Fine-tune the retrieval and generation parameters:
:width: 750px
| Setting | Description | Range |
|---|---|---|
| Temperature | Controls randomness in responses. Higher = more creative, lower = more focused. | 0.0 - 1.0 |
| Top P | Limits token selection to cumulative probability. Lower = more focused. | 0.0 - 1.0 |
| Confidence Score Threshold | Minimum confidence for document relevance. Higher = more selective. | 0.0 - 1.0 |
| Vector DB Top K | Number of documents to retrieve from the vector database. | 1 - 400 |
| Reranker Top K | Number of documents to return after reranking. | 1 - 50 |
| Max Tokens | Maximum number of tokens in the generated response. | Varies |
Enable or disable various features:
| Feature | Description | Default |
|---|---|---|
| Enable Reranker | Uses reranking to improve document relevance. | Enabled |
| Include Citations | Adds source citations to responses. | Enabled |
| Use Guardrails | Applies NeMo Guardrails for safety filtering. | Disabled |
| Query Rewriting | Rewrites queries for better retrieval. | Disabled |
| VLM Inference | Enables vision-language model for image analysis. | Disabled |
| Filter Generator | Auto-generates metadata filters from queries. | Disabled |
Configure the AI models used for different tasks:
- Chat/LLM Model: The language model for generating responses
- Embedding Model: The model for creating document embeddings
- Reranker Model: The model for reranking retrieved documents
Set up custom API endpoints for LLM, embedding, and reranker services.

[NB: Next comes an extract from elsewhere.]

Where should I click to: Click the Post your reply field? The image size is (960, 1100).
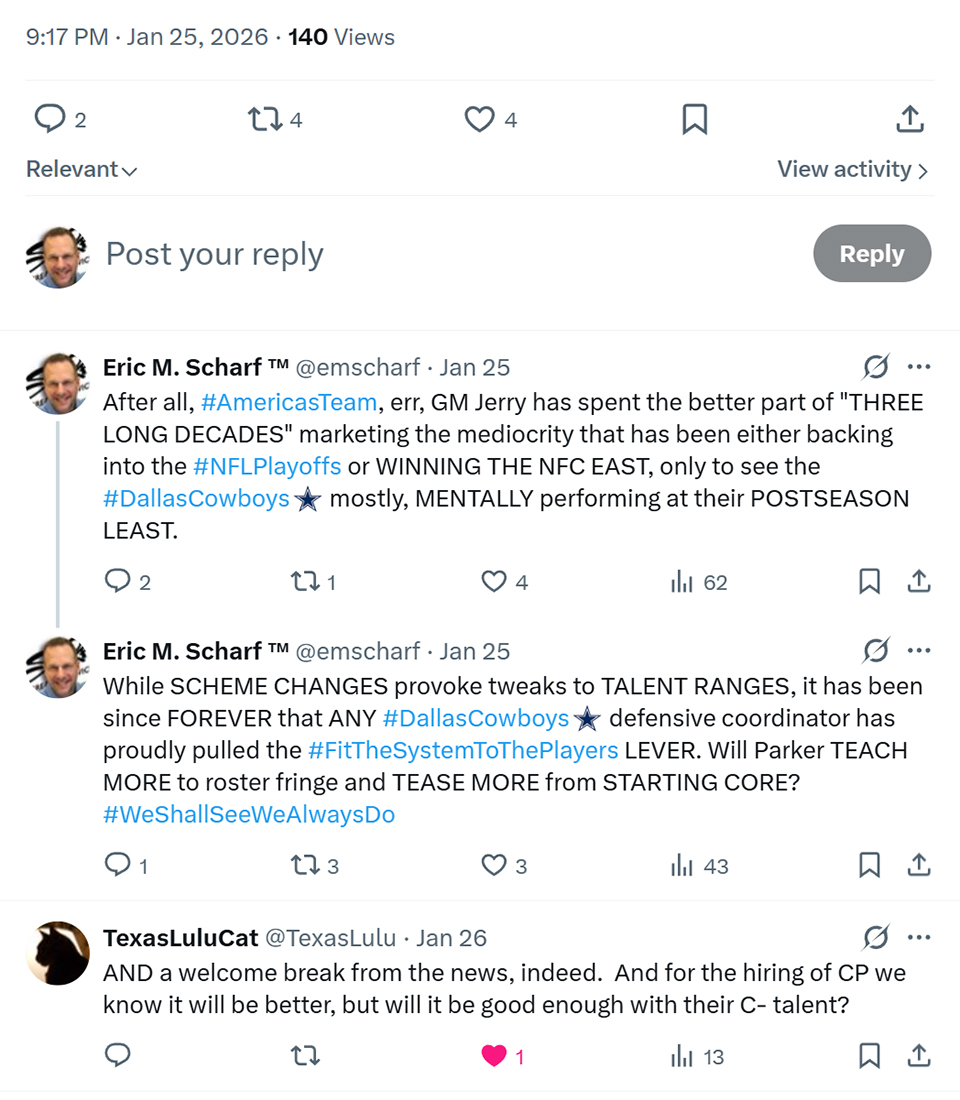[400, 254]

The RAG UI provides real-time notifications for tracking document ingestion and system health.
When you upload documents:
- A notification appears showing the upload task
- Progress updates display as documents are processed
- The notification shows completion status (success or failure)

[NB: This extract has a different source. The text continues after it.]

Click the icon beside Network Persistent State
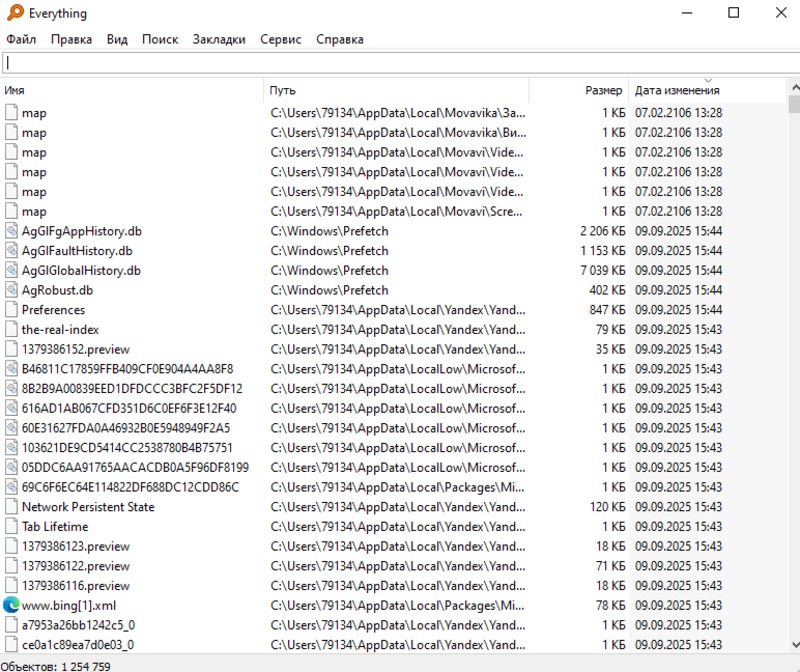 pyautogui.click(x=12, y=507)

- Click on a notification to view details
The UI automatically monitors backend services and shows notifications when issues are detected:
- Databases: Vector database (Milvus/Elasticsearch) connectivity
- NIM Services: LLM, embedding, and reranker model availability
- Processing: Document ingestion service status
Health notifications include the service name, error details, and response time to help with troubleshooting.

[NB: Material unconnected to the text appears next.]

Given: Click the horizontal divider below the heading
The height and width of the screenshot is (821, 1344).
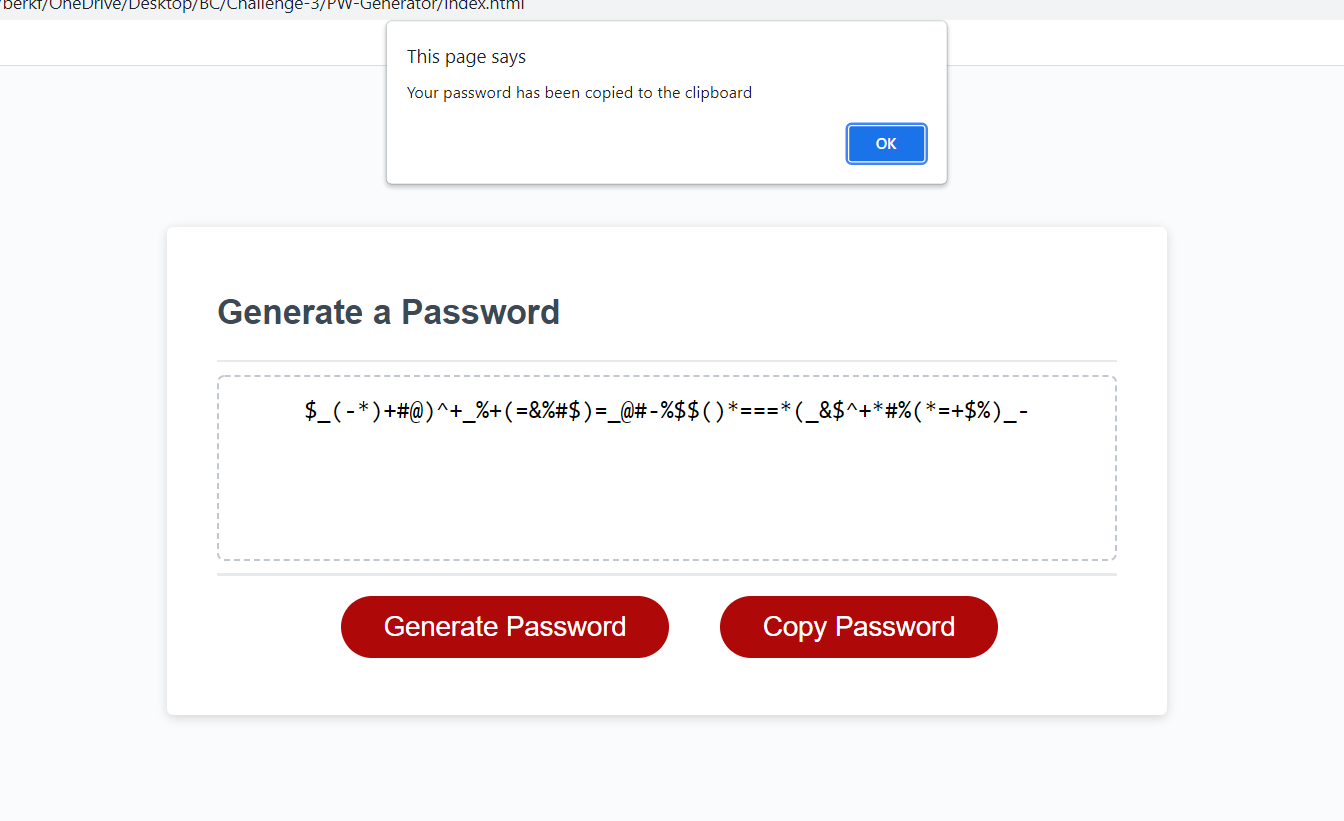Looking at the screenshot, I should point(666,358).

- Click the bell icon in the header to view all notifications
- Notifications show the collection name, document count, and status
- Use Clear All to remove all notifications
- Old notifications are automatically cleaned up after 24 hours
The following issues might arise when you work with the RAG UI:
-
If you try to upload multiple files at the same time, you might see an error similar to
Error uploading documents: { code: 'ECONNRESET' }. In this case, use the API directly for bulk uploading. -
The RAG UI has a hard limit of 100 files per upload batch. For larger uploads, use multiple batches or the API. The default timeout for file uploads is 1 hour.
-
Immediately after document ingestion, there might be a delay before the UI accurately reflects the number of documents in a collection.
-
Document summaries may take additional time to generate after ingestion completes. The UI shows "Generating summary..." until the process finishes.